Regular exercise brings numerous anti-aging benefits for all of us. This includes:

  • Lowered risk of many chronic diseases that tend to rise as we age, such as diabetes
  • Improved balance and coordination, reducing the risk of falls and slips
  • Increased mobility and strength, ensuring we can live independently for as long as possible
  • Enhanced mood and sense of well-being
  • Reduction in chronic pain and inflammation, including improved mobility and ease of movement if you have arthritis
  • Healthier blood sugar levels and cardiovascular health
  • And so much more

Unfortunately, a recent study found that one out of four older adults doesn’t get enough physical activity. Add more exercise to your daily routine, specifically low-impact activities. Example low-impact exercises include:

  • Chair yoga, which enhances flexibility from the comfort of your home or office desk
  • Walking, including “mall walking” and similar indoor activities
  • Swimming, where the water’s buoyancy removes impact while also increasing resistance (which translates to a leaner body and stronger muscles)
  • Resistance band workouts, which let you reap the benefits of lifting weights without the stress and strain of holding a heavy weight

These low-impact workout ideas boost your physical health while also protecting your joints and bones as you age. Speaking of joint health…

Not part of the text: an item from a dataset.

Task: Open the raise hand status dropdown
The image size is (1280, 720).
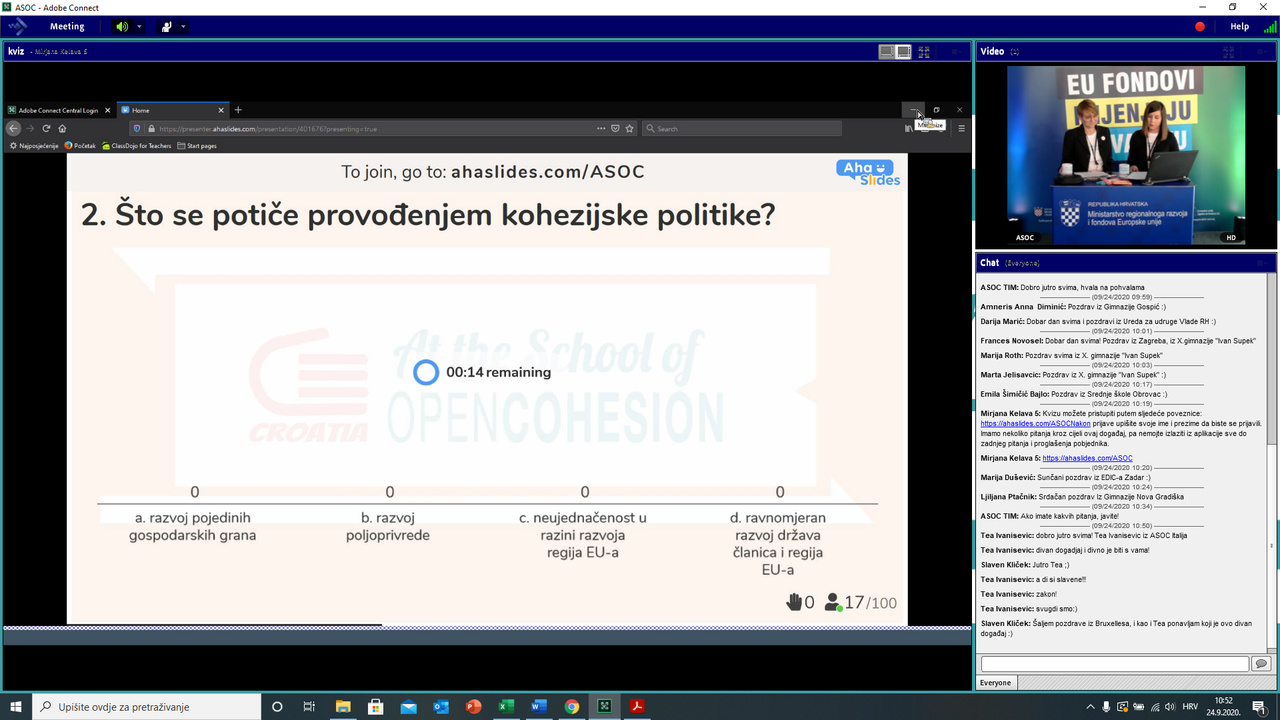Action: 183,27
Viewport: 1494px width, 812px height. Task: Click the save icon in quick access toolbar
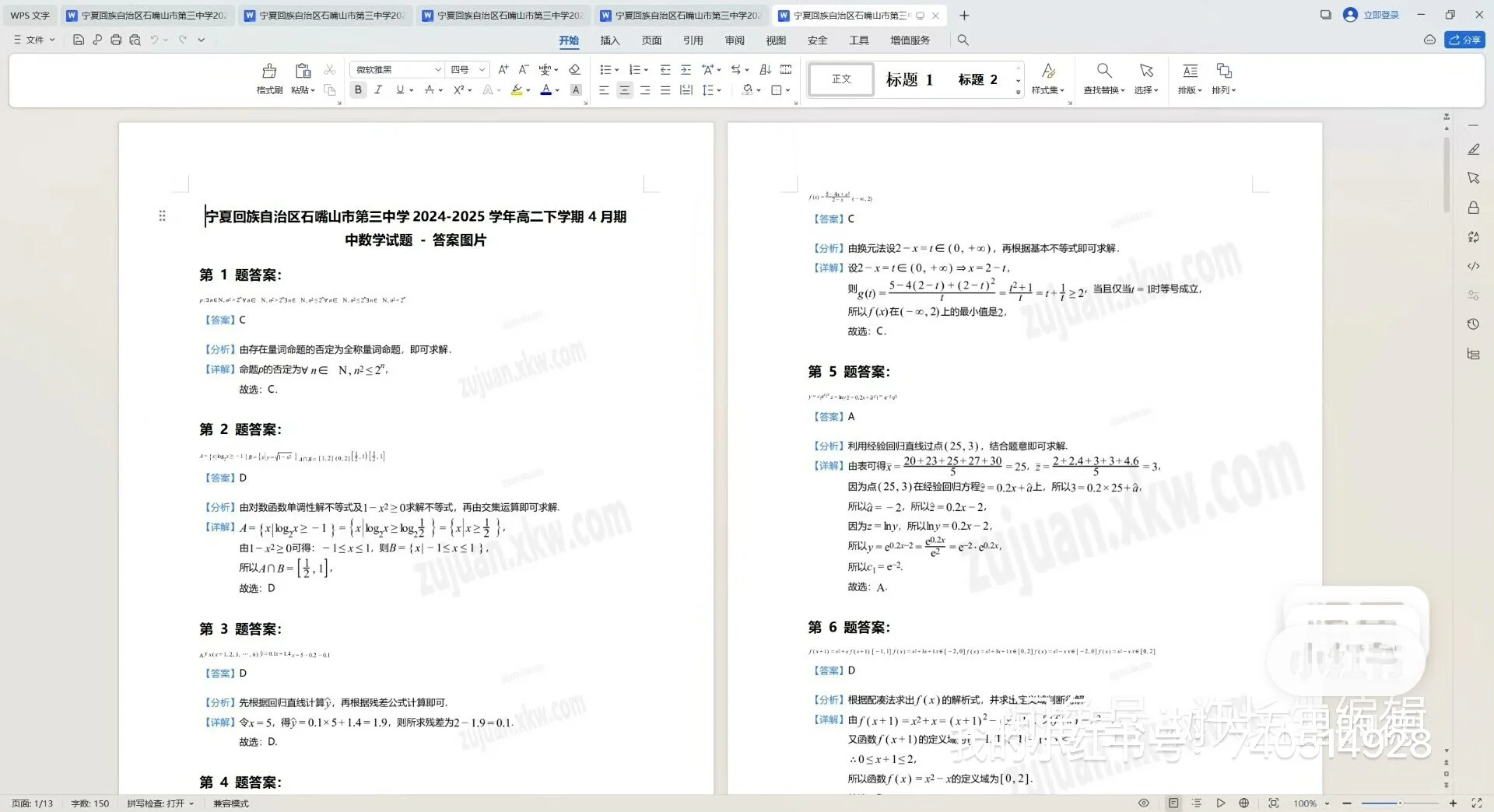pos(78,40)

2. Protect Your Joint Health

Millions of Americans (an estimated one in four adults) have been diagnosed with arthritis. Many more are undiagnosed, or have other joint health problems. And joint health concerns increase as we get older.

Whether you’re currently experiencing joint health concerns, or you want to take preventative measures to protect your joints as you age, consider the following:

  • Exercise regularly: This lubricates your joints and keeps stiffness and inflammation at bay.
  • Take joint supplements, such as omega-3s, MSM and glucosamine
  • Eat an anti-inflammatory diet
  • Make sure you’re getting enough calcium and vitamin D through your diet or your supplements
  • Maintain a healthy weight, because a few excess pounds can put extra stress on your joints and tendons

3. Consider Cognitive “Insurance”

If you have a specific aging concern, research your supplements. There are many ways to naturally support your health as you get older.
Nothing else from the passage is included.